**LIST OF TASKS:**
a. List every government department or office that the passage about the queen and Martin McGuinness names in full.
b. From the passage about the queen and Martin McGuinness, reproduce word for word everything from "At some stage, David" down to "diplomats and politicians.".
═════ SUPPLIED PASSAGE ═════
The Queen has spent her life sacrificing her own interests to her duty, so she will shake hands with Martin McGuinness uncomplainingly. Unlike the Sinn Féin leadership, she does not have the instincts of a diva. What Martin McGuinness does is what he and the other members of the oligarchy running the republican movement think is in the best interests of his party. What the queen does is what her democratic government thinks is in the best interests of her country.
The royal visit to the Republic of Ireland was planned and choreographed primarily by the Foreign and Commonwealth Office (FCO) and the Department of Foreign Affairs (DFA). The queen is treated with courtesy, so she will have been kept informed of progress by the Prime Minister at their weekly meetings and she'll have seen relevant official papers in the red boxes that are delivered to her every day of the year except Christmas Day and Easter Sunday. While she decided what to wear and the Palace had a significant input into her speech, everything will have been cleared by the FCO in consulation with the DFA. The Northern Ireland Office will be in the lead on this visit, but there will have been plenty of Irish diplomats working behind the scenes.
At some stage, David Cameron will have asked her if she was prepared to shake hands with Martin McGuinness in the interests of furthering the peace process. Of course in theory the queen could have thrown a wobbly and told him to get lost and the government could have done nothing about it, but that she would do so is inconceivable. She is not a puppet, but she sees herself as an instrument to further the interests of her people. Unless she was being asked to do something she thought morally wrong, she will have discussed it calmly, ignored her personal feelings and followed his advice. She will have the consolation that when in the Dublin Garden of Remembrance she bowed her head to the memory of people for whom she can privately have had little enthusiasm, the electric effect on Anglo-Irish relations was positive beyond the wildest hopes of the diplomats and politicians.
═════ EXTRACTED RECORDS ═════
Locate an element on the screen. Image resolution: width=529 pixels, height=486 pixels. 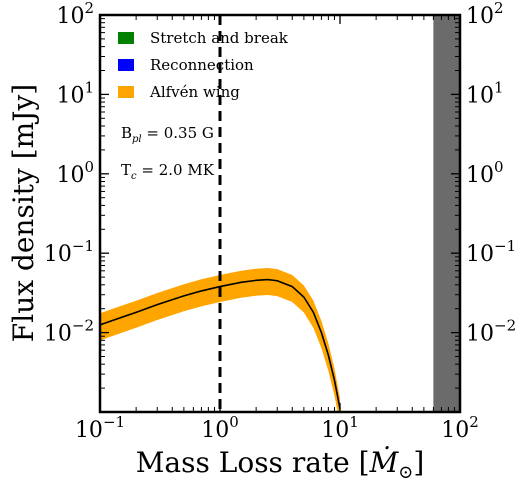
y-axis-label: Flux density [mJy] is located at coordinates (24, 213).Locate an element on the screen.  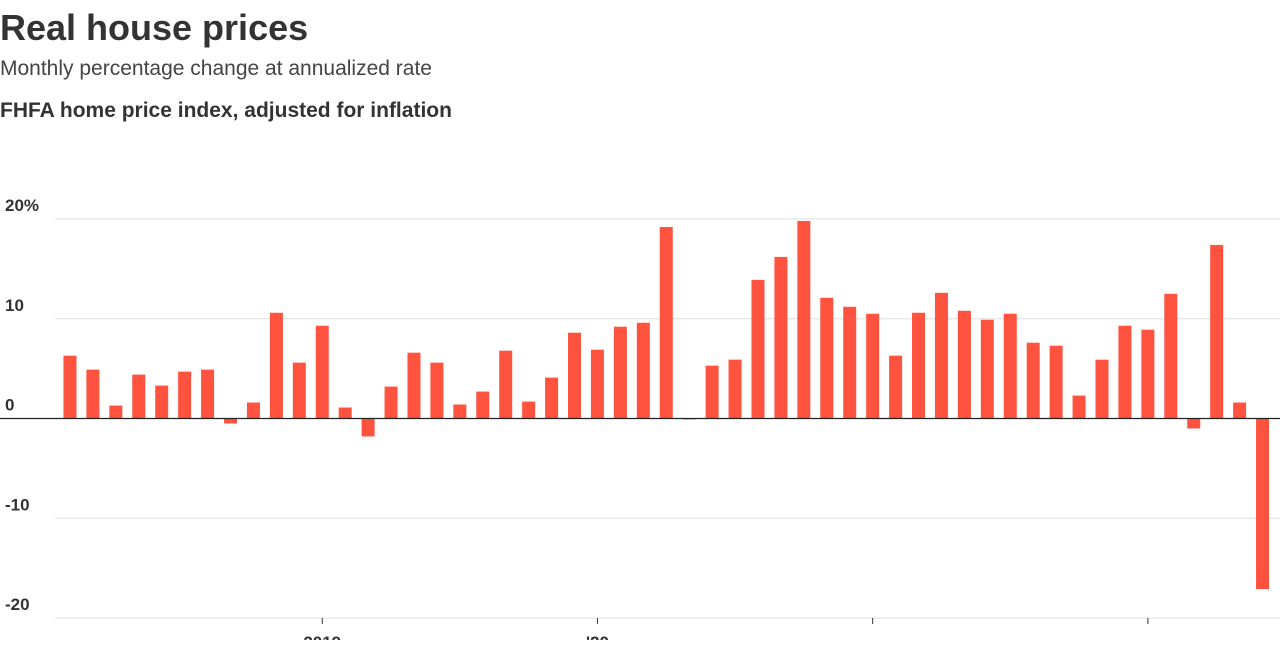
y-tick-label: 20% is located at coordinates (22, 206).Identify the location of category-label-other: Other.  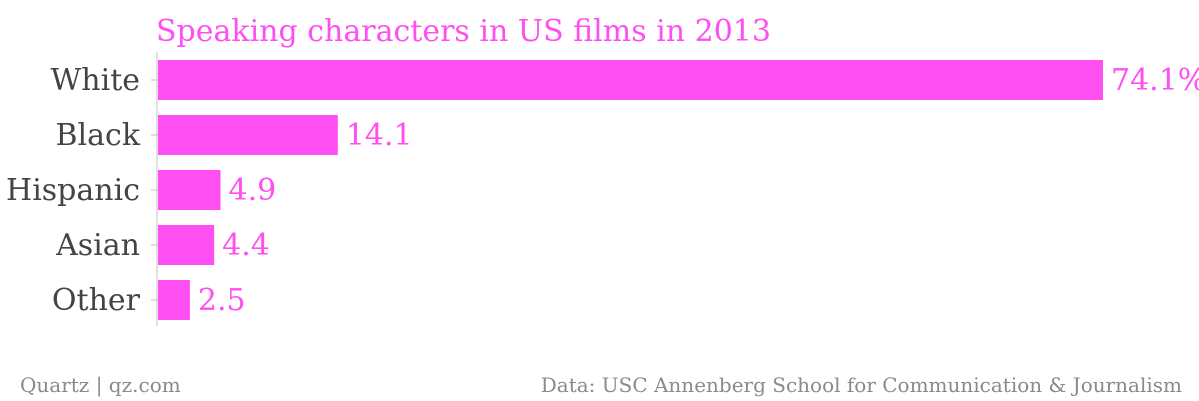
(96, 300).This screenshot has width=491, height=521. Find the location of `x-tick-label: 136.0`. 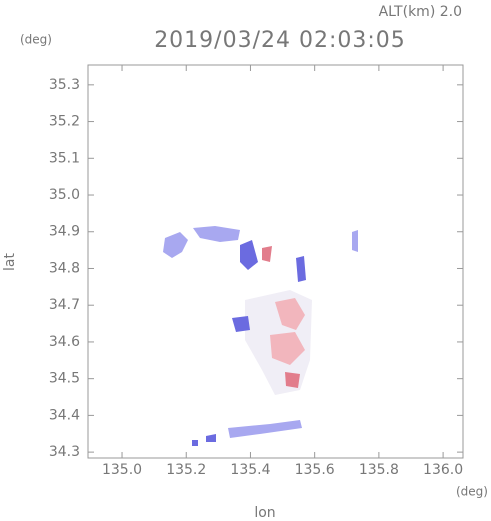

x-tick-label: 136.0 is located at coordinates (443, 470).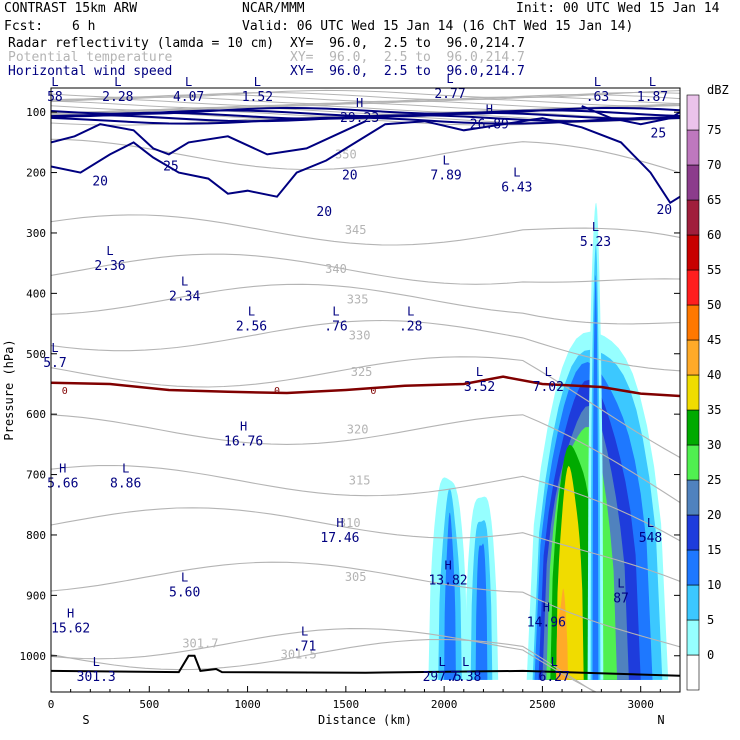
═════
**ANSWERS BY ITEM NUMBER:**
a.
Foreign and Commonwealth Office
Department of Foreign Affairs
Northern Ireland Office

b.
At some stage, David Cameron will have asked her if she was prepared to shake hands with Martin McGuinness in the interests of furthering the peace process. Of course in theory the queen could have thrown a wobbly and told him to get lost and the government could have done nothing about it, but that she would do so is inconceivable. She is not a puppet, but she sees herself as an instrument to further the interests of her people. Unless she was being asked to do something she thought morally wrong, she will have discussed it calmly, ignored her personal feelings and followed his advice. She will have the consolation that when in the Dublin Garden of Remembrance she bowed her head to the memory of people for whom she can privately have had little enthusiasm, the electric effect on Anglo-Irish relations was positive beyond the wildest hopes of the diplomats and politicians.